WORMWOOD

WORMWOOD (2015- ongoing) is a long term collaboration between artist Tereza Stehlikova and poet Steve J Fowler.

‘A history of Unnecessary Developments’ an exhibition by Tereza Stehlikova and SJ Fowler.

A long form collaboration between the artist-filmmaker Tereza Stehlikova and artist-poet SJ Fowler takes shape in an exhibition of experimental documentary, found sculpture and abstract writing. Exploring, recording and revealing the environs of industrial West London, this exhibition creates a temporary shrine to overlooked corners, pathways and ley lines of an area of London soon to face major redevelopment. The exhibition includes a feature length film Disappearing Wormwood, 2020, previously shown at the Whitechapel Gallery.

A History of Unnecessary Developments, 2021

Disappearing Wormwood, 2020

A cinematic witnessing (63 mins, 2020) of London living through aberrant, awkward, ugly change, but mostly dying in the process. Filmed over the last half decade, exploring the overlooked aesthetic power of Willesden Junction, Wormwood scrubs, Kensal Green Cemetery and The Grand Union Canal, the film strives to see a closer place, alien, idiosyncratic and yet familiar. It enters into dialogue with its genius loci, capturing and preserving on camera and in word, before it is transformed beyond recognition by the notorious incoming Old Oak redevelopment. The film is part of an ongoing creative collaboration between poet Steven J Fowler and filmmaker Tereza Stehlikova, a project which also includes poetry publications, an exhibition and various public events.

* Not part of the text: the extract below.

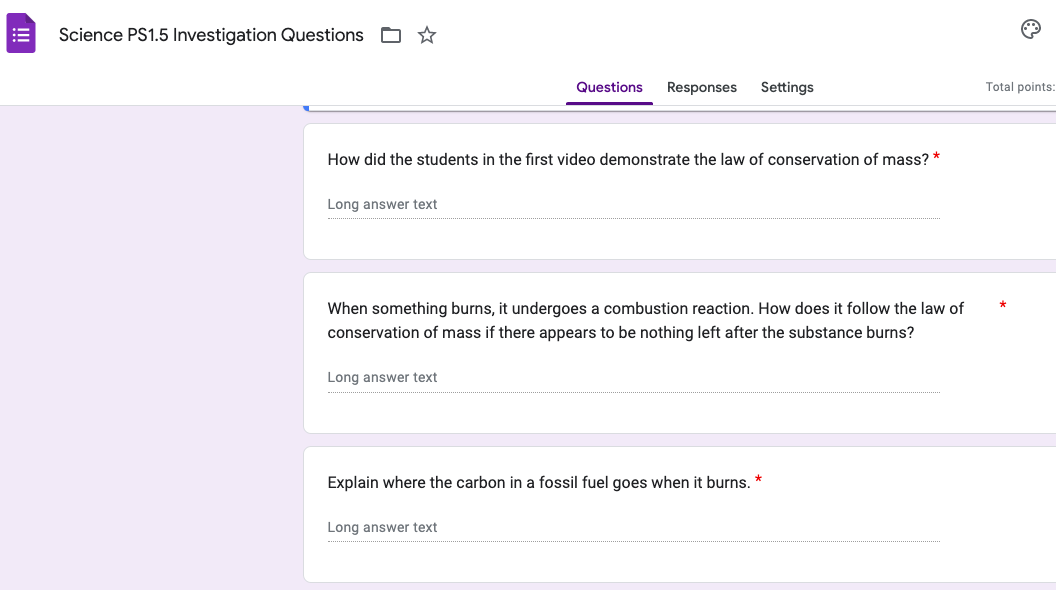
Task: Open the Google Forms home icon
Action: [x=20, y=33]
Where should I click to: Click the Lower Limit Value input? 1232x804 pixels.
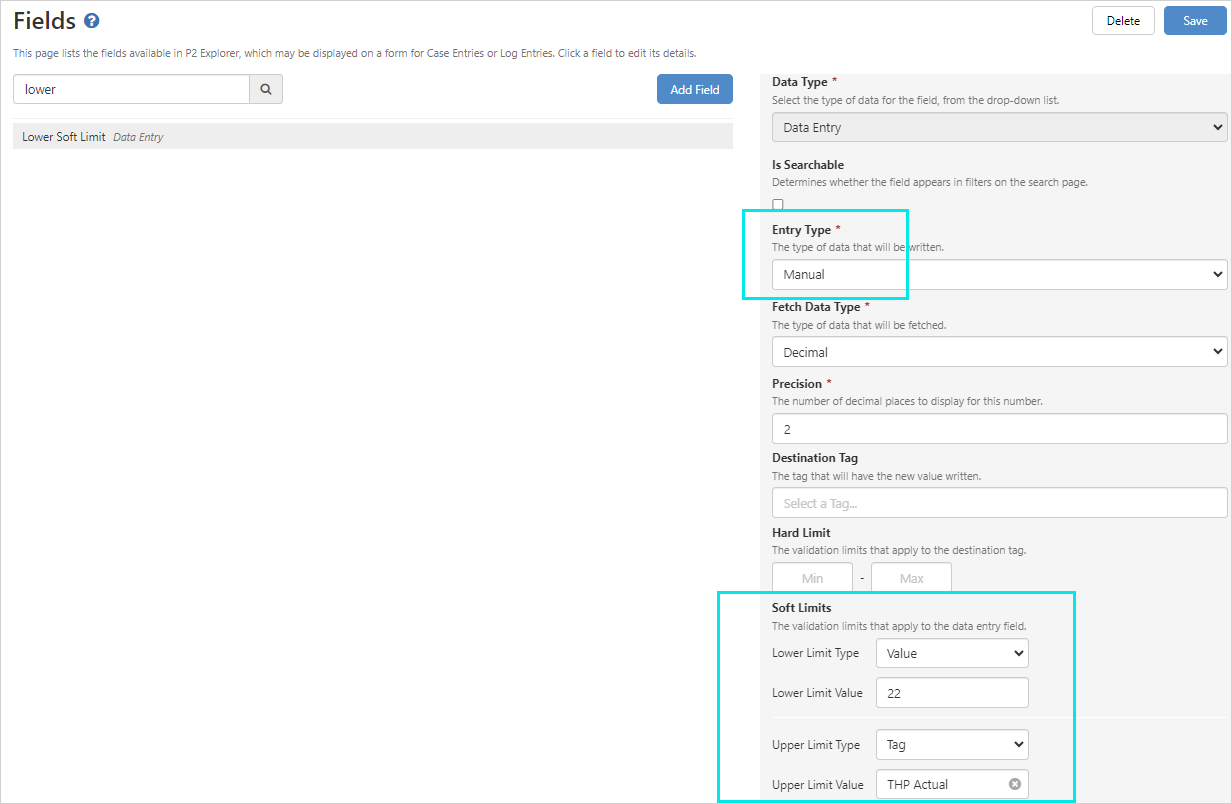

“Let’s listen tonight to Willesden Junction together” said John Berger in his letter to film-maker Tereza Stehlikova, in 2014, when she had told him she had moved to the area, thinking of his writing about it in Railtracks. This film aims to honour that statement, carrying the aesthetic of walking home late, or waiting for a train, imagining him there, in shots without discernible people, many years back, as an art student.

As this hopeless industrial zone started to feel like a home to both Stehlikova and Fowler, who explored it as a means of collaborating, they began experience the expansive landscape as a gift, its ugliness transformed into an expression of freedom. Together the makers hatched a plan to start exploring and documenting, later fuelled by the knowledge of the planned redevelopment, the comically nefarious Old Oak development, threatening to swallow up all that they had grown to love.

The film is a a kind of ritual, often meandering, meditative, limping from documentary to invention, minimalism to maximalism, starting without an exact goal, propelled by the joy of simply being in a place, not knowing where it might take us.